Automatic Generation of Safety-compliant Linear Temporal Logic via Large Language Model: A Self-supervised Framework
Junle Li, Meiqi Tian, Bingzhuo Zhong
TL;DR
AutoSafeLTL tackles the problem of generating safety-compliant LTL specifications from natural language for CPS. It couples LLM-driven extraction with a formal verification loop that uses automata-based language inclusion checks (Ramsey-based) to enforce safety restrictions, supported by two agents: LLM-as-an-Aligner for atomic proposition alignment and LLM-as-a-Critic for counterexample-guided refinement. The approach demonstrates zero safety-violation rate in experiments and achieves substantial semantic alignment with original instructions, illustrating a practical synergy between AI and formal verification. Collectively, the work shows how self-supervised AI methods can produce formally guaranteed, safety-aware specifications at scale for AI-enabled CPS."
Abstract
Converting high-level tasks described by natural language into formal specifications like Linear Temporal Logic (LTL) is a key step towards providing formal safety guarantees over cyber-physical systems (CPS). While the compliance of the formal specifications themselves against the safety restrictions imposed on CPS is crucial for ensuring safety, most existing works only focus on translation consistency between natural languages and formal specifications.
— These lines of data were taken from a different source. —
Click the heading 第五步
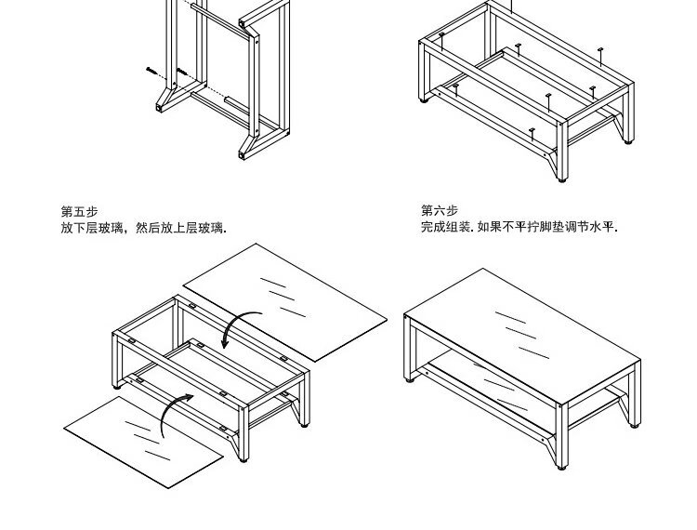pyautogui.click(x=79, y=211)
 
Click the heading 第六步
pyautogui.click(x=440, y=210)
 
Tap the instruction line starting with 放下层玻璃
pyautogui.click(x=144, y=227)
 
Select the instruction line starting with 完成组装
pyautogui.click(x=519, y=226)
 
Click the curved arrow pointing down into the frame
pyautogui.click(x=240, y=326)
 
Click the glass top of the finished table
pyautogui.click(x=520, y=335)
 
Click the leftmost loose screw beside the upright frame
pyautogui.click(x=151, y=68)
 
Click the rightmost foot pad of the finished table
pyautogui.click(x=636, y=425)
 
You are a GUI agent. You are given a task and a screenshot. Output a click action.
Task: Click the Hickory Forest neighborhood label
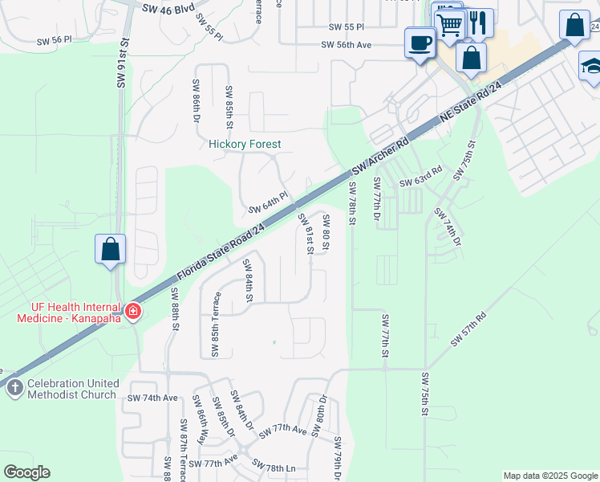pos(245,145)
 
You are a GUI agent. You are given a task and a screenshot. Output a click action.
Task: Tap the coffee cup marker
pos(420,43)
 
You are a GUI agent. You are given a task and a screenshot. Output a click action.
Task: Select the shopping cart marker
pos(450,24)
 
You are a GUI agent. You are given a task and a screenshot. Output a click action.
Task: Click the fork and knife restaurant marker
pos(478,22)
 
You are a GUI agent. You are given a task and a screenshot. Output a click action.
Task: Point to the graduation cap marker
pos(590,66)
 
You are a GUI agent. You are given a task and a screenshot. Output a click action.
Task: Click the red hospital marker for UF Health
pos(132,311)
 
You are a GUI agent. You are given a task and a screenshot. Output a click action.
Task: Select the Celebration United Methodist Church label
pos(71,389)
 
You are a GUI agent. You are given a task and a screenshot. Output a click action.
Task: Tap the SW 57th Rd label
pos(468,329)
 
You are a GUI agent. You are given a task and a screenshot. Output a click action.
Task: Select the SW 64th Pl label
pos(267,202)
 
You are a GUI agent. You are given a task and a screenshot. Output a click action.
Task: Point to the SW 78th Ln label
pos(274,467)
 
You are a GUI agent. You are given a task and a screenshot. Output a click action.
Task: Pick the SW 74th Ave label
pos(152,398)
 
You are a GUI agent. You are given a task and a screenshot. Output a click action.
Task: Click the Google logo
pos(26,472)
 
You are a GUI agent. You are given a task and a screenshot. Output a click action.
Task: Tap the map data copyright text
pos(549,476)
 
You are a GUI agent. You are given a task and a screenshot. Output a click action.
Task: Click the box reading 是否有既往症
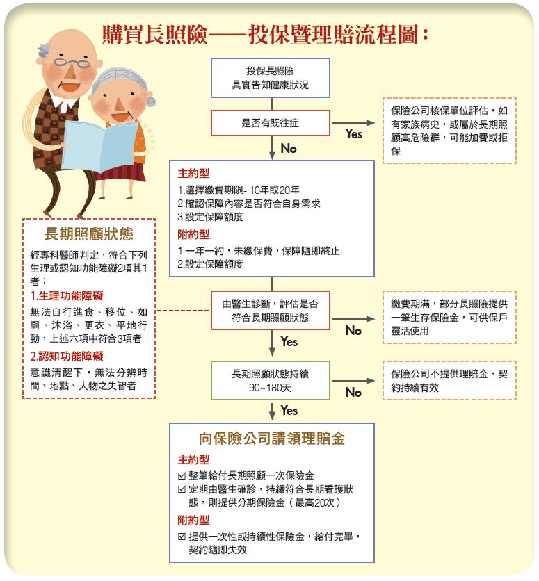(271, 122)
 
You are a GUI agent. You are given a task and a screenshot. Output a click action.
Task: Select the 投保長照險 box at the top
(271, 78)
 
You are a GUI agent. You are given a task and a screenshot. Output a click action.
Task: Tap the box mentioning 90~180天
(271, 381)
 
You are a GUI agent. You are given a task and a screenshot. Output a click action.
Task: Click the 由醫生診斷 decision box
(271, 311)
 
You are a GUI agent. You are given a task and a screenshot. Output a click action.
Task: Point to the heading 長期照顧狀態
(88, 234)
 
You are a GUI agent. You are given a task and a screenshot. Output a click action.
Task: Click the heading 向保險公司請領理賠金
(272, 439)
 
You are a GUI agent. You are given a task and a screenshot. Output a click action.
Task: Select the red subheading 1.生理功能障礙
(67, 295)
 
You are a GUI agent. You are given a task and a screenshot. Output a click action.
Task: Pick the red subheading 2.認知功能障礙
(67, 356)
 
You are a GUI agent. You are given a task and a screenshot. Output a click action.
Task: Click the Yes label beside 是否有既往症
(353, 133)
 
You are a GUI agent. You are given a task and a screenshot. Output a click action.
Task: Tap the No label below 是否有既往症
(289, 149)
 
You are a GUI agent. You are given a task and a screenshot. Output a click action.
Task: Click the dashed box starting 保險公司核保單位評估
(449, 131)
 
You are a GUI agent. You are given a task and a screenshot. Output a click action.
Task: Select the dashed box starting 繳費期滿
(449, 317)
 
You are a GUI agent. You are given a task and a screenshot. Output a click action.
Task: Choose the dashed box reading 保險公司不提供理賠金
(449, 381)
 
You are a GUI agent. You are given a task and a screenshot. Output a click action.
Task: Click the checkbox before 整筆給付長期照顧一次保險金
(182, 476)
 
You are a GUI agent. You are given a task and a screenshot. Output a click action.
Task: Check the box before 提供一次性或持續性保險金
(182, 537)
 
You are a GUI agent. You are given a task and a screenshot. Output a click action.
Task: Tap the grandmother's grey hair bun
(152, 101)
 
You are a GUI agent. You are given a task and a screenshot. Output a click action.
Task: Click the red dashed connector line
(183, 311)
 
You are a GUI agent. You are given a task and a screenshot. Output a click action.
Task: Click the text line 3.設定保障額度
(210, 217)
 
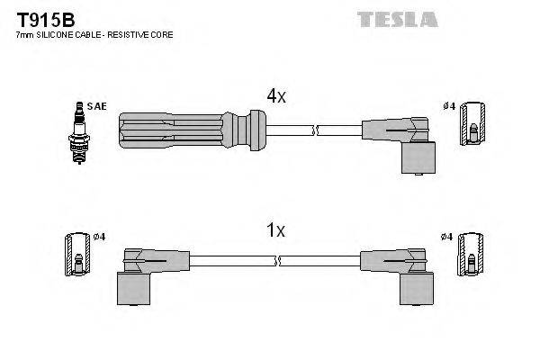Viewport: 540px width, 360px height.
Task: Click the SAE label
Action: [x=97, y=106]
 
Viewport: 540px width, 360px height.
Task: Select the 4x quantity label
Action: [x=275, y=95]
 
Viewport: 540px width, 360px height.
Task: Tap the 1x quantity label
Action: [x=275, y=230]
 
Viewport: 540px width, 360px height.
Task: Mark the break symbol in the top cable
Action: [x=314, y=131]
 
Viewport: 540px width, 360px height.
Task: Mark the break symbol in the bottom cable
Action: [x=280, y=261]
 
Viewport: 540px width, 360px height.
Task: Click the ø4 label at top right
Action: [x=450, y=106]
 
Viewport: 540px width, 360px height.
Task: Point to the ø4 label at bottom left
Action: [x=100, y=237]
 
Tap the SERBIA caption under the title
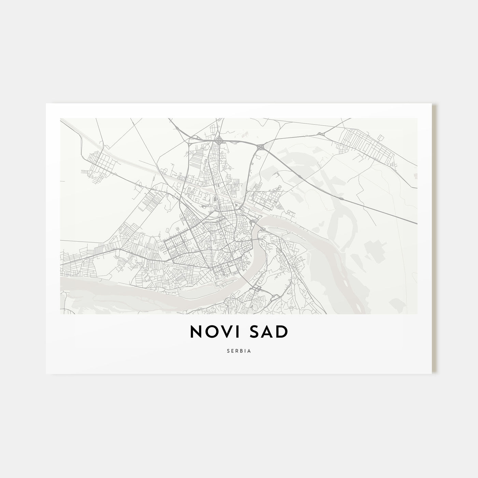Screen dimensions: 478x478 point(239,351)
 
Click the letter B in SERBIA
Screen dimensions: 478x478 point(241,351)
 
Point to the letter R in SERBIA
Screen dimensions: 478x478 point(237,351)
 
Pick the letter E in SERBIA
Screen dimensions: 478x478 point(232,351)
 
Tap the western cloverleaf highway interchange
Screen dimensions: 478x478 point(219,140)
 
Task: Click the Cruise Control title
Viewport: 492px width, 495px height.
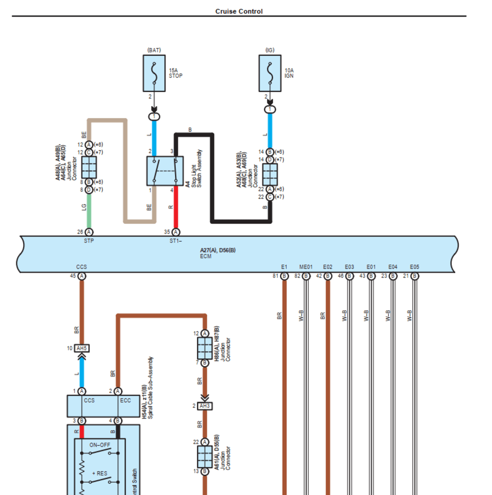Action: pyautogui.click(x=239, y=11)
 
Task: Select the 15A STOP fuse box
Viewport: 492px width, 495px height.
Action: pyautogui.click(x=154, y=73)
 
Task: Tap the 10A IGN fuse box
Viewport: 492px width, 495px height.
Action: pyautogui.click(x=270, y=73)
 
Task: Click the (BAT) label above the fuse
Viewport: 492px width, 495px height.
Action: pyautogui.click(x=154, y=50)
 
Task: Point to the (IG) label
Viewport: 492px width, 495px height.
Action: pyautogui.click(x=270, y=50)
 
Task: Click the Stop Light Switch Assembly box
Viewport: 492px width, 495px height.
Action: pyautogui.click(x=165, y=171)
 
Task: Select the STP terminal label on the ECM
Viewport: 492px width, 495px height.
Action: pyautogui.click(x=89, y=241)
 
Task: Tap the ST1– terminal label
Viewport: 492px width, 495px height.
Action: pyautogui.click(x=176, y=241)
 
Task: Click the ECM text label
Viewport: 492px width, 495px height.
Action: pyautogui.click(x=205, y=256)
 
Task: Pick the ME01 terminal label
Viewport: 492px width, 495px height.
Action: pyautogui.click(x=306, y=267)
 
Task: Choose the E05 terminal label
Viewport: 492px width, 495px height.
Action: pyautogui.click(x=415, y=267)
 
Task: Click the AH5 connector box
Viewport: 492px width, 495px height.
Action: pyautogui.click(x=82, y=348)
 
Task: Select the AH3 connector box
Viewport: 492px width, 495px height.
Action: pyautogui.click(x=205, y=406)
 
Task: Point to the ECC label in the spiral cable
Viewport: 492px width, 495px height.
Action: pyautogui.click(x=125, y=401)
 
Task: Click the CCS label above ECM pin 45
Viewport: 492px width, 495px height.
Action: pyautogui.click(x=82, y=267)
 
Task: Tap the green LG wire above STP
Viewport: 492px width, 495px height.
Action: pyautogui.click(x=89, y=212)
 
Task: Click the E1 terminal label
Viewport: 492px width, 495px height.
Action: pyautogui.click(x=284, y=267)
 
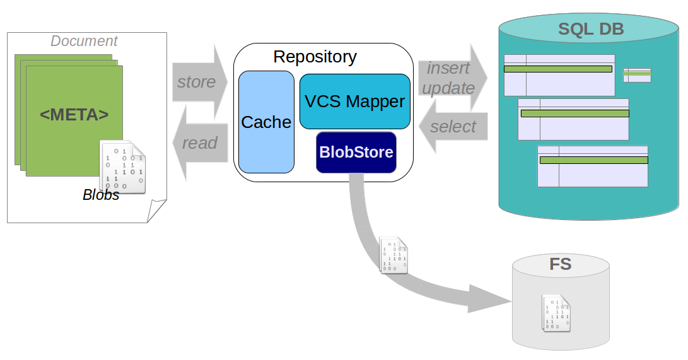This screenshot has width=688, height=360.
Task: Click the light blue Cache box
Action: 266,122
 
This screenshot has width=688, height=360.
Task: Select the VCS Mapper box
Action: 354,102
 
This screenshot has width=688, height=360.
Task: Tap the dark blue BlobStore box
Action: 356,152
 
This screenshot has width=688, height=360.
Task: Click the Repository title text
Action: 315,57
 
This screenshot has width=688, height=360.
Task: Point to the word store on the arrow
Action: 196,82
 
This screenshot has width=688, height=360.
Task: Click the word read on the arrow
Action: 199,143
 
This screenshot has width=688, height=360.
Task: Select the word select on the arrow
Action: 453,127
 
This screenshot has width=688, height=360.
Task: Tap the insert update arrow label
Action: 448,78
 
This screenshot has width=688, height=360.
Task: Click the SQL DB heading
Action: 591,29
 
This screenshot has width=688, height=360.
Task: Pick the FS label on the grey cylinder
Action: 560,264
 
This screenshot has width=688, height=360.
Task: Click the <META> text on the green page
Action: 74,115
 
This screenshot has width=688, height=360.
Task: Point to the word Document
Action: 84,41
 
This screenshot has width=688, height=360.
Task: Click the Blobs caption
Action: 101,195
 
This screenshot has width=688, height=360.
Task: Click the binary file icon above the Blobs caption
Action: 123,166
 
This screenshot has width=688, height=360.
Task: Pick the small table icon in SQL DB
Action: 637,75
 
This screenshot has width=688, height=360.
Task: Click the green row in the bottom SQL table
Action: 593,160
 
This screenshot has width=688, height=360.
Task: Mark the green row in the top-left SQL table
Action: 558,69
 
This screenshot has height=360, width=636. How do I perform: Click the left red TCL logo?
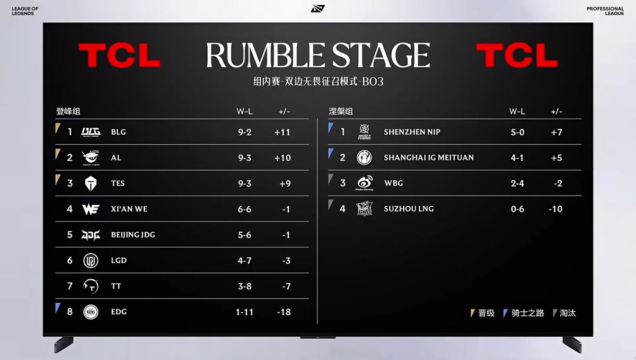pos(120,55)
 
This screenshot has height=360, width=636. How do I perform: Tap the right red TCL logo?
pos(517,55)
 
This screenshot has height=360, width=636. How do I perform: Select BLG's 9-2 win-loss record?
pos(245,132)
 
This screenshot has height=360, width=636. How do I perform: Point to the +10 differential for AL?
pos(282,158)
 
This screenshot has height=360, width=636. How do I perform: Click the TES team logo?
pos(91,183)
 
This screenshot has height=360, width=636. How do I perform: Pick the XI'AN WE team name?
pos(129,209)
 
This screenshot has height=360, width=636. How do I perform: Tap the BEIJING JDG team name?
pos(133,235)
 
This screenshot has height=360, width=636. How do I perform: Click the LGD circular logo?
pos(91,260)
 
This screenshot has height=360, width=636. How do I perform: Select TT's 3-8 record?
pos(245,286)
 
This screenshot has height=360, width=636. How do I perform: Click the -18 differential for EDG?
pos(284,312)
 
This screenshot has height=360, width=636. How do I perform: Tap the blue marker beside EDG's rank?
pos(58,308)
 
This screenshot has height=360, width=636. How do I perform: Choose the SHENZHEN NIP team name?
pos(412,132)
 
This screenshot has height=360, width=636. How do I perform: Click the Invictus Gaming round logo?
pos(364,157)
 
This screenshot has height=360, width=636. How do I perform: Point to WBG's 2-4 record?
pos(517,183)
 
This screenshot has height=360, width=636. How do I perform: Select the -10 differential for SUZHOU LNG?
pos(555,209)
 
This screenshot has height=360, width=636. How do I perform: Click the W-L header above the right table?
pos(517,111)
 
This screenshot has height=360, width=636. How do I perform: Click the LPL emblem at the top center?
pos(317,8)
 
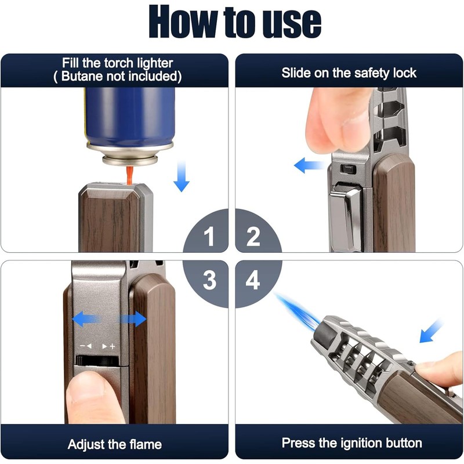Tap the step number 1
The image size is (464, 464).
point(208,237)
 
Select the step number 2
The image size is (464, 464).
point(253,237)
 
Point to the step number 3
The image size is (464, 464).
point(209,281)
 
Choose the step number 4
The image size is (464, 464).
point(253,281)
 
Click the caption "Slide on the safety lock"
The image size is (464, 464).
point(349,72)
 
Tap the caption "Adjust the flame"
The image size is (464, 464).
point(114,445)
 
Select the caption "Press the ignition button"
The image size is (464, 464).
point(351,443)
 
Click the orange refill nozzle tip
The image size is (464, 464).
point(129,173)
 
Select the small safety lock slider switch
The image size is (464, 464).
point(348,169)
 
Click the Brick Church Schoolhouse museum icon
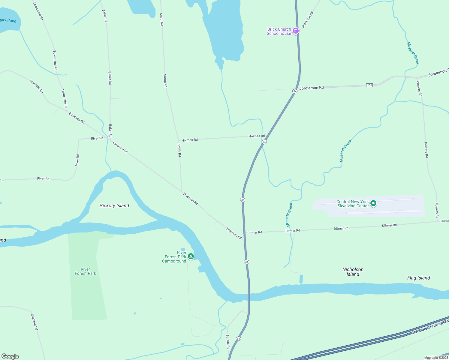pyautogui.click(x=296, y=31)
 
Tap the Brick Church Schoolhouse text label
pyautogui.click(x=279, y=31)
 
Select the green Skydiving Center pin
pyautogui.click(x=373, y=203)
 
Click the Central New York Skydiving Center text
pyautogui.click(x=353, y=204)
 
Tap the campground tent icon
pyautogui.click(x=191, y=256)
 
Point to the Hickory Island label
pyautogui.click(x=114, y=206)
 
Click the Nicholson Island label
pyautogui.click(x=353, y=272)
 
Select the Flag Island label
pyautogui.click(x=418, y=278)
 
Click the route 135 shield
pyautogui.click(x=369, y=85)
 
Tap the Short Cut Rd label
pyautogui.click(x=307, y=20)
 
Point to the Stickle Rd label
pyautogui.click(x=228, y=342)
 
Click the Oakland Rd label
pyautogui.click(x=35, y=322)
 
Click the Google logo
pyautogui.click(x=10, y=356)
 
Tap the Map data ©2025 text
pyautogui.click(x=436, y=358)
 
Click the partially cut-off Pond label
pyautogui.click(x=8, y=20)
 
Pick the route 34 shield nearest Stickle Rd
pyautogui.click(x=238, y=339)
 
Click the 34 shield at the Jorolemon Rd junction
pyautogui.click(x=295, y=91)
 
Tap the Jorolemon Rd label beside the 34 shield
pyautogui.click(x=312, y=88)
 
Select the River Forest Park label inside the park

In this paper, we introduce AutoSafeLTL, a self-supervised framework that utilizes large language models (LLMs) to automate the generation of LTL specifications complying with a set of safety restrictions while preserving their logical consistency and semantic accuracy. As a key insight, our framework integrates Language Inclusion check with an automated counterexample-guided modification mechanism to ensure the safety-compliance of the resulting LTL specifications. In particular, we develop 1) an LLM-as-an-Aligner, which performs atomic proposition matching between generated LTL specifications and safety restrictions to enforce semantic alignment; and 2) an LLM-as-a-Critic, which automates LTL specification refinement by interpreting counterexamples derived from Language Inclusion checks. Experimental results demonstrate that our architecture effectively guarantees safety-compliance for the generated LTL specifications, achieving a 0% violation rate against imposed safety restrictions. This shows the potential of our work in synergizing AI and formal verification techniques, enhancing safety-aware specification generation and automatic verification for both AI and critical CPS applications.